◆ JOB ◆
Repeat the data below word for word, but only the part that opens with the line containing "Click the WRF CAPE (J/kg) title line" and closes with the line containing "(1778, 372)", both of those lines included.

◆ MATERIAL SHOWN ◆
# # #
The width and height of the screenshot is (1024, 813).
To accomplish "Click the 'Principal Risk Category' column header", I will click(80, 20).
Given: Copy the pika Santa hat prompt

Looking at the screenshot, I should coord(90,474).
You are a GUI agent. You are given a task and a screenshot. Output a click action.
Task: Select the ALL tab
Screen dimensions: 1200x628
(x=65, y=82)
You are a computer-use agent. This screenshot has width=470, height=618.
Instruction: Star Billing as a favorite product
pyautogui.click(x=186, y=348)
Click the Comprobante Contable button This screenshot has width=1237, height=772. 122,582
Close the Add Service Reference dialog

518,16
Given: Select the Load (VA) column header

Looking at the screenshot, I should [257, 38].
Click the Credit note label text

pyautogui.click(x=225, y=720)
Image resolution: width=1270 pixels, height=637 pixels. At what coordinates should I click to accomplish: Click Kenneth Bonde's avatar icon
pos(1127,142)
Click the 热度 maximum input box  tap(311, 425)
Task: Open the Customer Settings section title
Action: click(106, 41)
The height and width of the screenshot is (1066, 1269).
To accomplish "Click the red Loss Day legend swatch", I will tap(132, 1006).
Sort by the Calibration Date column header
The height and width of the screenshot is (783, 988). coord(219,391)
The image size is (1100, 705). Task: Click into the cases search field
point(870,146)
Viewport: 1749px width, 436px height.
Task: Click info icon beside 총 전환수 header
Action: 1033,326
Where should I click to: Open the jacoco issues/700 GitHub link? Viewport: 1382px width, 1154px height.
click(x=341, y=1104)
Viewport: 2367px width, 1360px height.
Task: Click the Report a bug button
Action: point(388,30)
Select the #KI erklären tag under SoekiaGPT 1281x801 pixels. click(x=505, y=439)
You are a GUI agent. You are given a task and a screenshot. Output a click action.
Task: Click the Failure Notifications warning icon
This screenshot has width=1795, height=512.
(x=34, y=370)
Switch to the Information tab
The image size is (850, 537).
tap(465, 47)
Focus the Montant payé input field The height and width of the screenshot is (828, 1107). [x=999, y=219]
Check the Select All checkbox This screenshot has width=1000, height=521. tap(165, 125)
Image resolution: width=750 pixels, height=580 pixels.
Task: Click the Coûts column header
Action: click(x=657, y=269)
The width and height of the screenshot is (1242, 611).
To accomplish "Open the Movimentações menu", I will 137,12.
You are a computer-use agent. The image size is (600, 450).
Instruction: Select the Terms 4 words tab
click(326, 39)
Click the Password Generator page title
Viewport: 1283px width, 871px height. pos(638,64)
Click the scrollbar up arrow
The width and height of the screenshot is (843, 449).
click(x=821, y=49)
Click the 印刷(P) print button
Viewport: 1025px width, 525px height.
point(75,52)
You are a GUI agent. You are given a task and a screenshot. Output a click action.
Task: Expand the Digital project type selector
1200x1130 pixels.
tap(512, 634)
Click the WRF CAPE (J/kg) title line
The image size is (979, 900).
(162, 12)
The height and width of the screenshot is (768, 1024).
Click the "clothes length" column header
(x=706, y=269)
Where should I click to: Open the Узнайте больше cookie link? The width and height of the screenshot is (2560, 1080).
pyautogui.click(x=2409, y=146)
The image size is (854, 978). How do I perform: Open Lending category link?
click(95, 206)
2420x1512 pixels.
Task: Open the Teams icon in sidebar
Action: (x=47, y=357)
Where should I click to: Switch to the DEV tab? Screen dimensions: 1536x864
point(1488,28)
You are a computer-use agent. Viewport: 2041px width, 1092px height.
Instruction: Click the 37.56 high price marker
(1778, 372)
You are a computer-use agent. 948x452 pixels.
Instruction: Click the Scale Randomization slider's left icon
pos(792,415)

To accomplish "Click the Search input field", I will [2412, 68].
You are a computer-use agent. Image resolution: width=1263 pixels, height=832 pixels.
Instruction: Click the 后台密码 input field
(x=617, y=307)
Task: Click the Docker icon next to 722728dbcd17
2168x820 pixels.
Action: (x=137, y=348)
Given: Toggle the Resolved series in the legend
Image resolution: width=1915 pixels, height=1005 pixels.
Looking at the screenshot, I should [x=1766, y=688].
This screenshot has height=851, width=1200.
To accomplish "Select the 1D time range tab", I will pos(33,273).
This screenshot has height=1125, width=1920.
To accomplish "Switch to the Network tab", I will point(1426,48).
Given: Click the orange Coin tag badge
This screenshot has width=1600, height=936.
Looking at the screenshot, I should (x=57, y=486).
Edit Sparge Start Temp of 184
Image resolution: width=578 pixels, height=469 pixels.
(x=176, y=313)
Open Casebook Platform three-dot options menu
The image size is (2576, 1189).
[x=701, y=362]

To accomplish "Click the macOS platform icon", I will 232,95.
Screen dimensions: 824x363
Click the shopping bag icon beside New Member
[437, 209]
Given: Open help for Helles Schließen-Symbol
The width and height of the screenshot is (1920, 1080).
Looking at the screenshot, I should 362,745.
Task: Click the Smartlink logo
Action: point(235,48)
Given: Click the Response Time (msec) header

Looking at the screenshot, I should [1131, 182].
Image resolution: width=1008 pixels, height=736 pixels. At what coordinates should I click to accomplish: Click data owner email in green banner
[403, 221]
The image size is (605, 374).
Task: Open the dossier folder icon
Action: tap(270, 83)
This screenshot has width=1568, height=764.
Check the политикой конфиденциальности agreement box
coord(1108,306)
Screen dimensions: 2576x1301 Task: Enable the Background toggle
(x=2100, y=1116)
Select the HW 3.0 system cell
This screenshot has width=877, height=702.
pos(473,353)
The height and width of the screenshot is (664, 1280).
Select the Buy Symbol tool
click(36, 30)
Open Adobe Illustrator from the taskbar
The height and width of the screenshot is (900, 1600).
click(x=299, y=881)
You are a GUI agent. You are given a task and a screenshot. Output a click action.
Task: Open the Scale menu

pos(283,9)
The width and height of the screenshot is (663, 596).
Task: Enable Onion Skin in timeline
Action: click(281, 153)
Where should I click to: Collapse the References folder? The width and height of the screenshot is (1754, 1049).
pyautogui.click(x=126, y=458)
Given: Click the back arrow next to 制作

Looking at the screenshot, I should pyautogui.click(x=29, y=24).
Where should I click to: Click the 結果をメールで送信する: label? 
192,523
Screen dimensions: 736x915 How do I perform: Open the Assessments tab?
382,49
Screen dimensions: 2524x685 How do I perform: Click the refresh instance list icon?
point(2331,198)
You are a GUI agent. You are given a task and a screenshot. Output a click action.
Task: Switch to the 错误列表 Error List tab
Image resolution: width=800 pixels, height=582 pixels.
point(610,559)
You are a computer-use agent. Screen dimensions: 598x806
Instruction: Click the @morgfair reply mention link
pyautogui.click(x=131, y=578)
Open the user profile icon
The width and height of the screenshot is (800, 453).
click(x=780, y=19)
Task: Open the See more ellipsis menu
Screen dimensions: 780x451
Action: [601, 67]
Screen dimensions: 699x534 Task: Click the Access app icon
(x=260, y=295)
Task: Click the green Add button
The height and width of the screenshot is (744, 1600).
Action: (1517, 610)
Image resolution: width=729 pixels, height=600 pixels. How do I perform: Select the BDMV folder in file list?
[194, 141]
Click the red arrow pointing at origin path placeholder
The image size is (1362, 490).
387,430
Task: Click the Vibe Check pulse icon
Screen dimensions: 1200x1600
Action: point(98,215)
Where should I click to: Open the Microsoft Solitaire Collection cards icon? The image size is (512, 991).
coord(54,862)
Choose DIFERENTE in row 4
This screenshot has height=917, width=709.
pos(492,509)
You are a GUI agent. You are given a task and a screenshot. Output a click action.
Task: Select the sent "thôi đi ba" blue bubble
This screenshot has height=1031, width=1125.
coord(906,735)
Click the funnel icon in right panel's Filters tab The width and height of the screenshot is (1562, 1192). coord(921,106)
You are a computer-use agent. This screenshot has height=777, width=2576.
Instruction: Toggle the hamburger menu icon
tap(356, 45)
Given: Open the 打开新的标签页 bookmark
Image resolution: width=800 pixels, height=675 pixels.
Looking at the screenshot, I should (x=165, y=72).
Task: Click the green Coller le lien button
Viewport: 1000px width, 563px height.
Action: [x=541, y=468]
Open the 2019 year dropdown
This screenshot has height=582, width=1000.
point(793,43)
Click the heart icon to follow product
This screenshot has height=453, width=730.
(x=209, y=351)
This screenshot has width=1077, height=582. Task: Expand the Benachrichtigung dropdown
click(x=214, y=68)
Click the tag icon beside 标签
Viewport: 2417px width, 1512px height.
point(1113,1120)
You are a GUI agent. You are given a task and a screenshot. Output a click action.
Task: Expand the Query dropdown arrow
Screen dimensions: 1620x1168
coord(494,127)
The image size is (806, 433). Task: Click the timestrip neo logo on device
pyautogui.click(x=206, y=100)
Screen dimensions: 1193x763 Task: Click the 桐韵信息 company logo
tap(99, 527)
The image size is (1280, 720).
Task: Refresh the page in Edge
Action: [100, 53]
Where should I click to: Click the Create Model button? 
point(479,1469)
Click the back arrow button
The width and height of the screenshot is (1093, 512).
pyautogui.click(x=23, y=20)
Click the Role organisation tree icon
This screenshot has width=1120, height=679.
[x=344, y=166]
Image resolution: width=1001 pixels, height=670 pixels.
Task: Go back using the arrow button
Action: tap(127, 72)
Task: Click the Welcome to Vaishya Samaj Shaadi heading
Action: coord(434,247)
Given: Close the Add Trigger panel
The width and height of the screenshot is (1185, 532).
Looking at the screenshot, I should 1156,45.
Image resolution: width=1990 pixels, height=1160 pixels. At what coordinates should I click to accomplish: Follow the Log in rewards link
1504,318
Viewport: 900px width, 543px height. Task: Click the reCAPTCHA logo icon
# # #
◆ RIGHT ANSWER ◆
Click the WRF CAPE (J/kg) title line
The image size is (979, 900).
(162, 12)
The height and width of the screenshot is (768, 1024).
Click the "clothes length" column header
(x=706, y=269)
Where should I click to: Open the Узнайте больше cookie link? The width and height of the screenshot is (2560, 1080).
pyautogui.click(x=2409, y=146)
The image size is (854, 978). How do I perform: Open Lending category link?
click(95, 206)
2420x1512 pixels.
Task: Open the Teams icon in sidebar
Action: (x=47, y=357)
Where should I click to: Switch to the DEV tab? Screen dimensions: 1536x864
point(1488,28)
You are a computer-use agent. Viewport: 2041px width, 1092px height.
Instruction: Click the 37.56 high price marker
(1778, 372)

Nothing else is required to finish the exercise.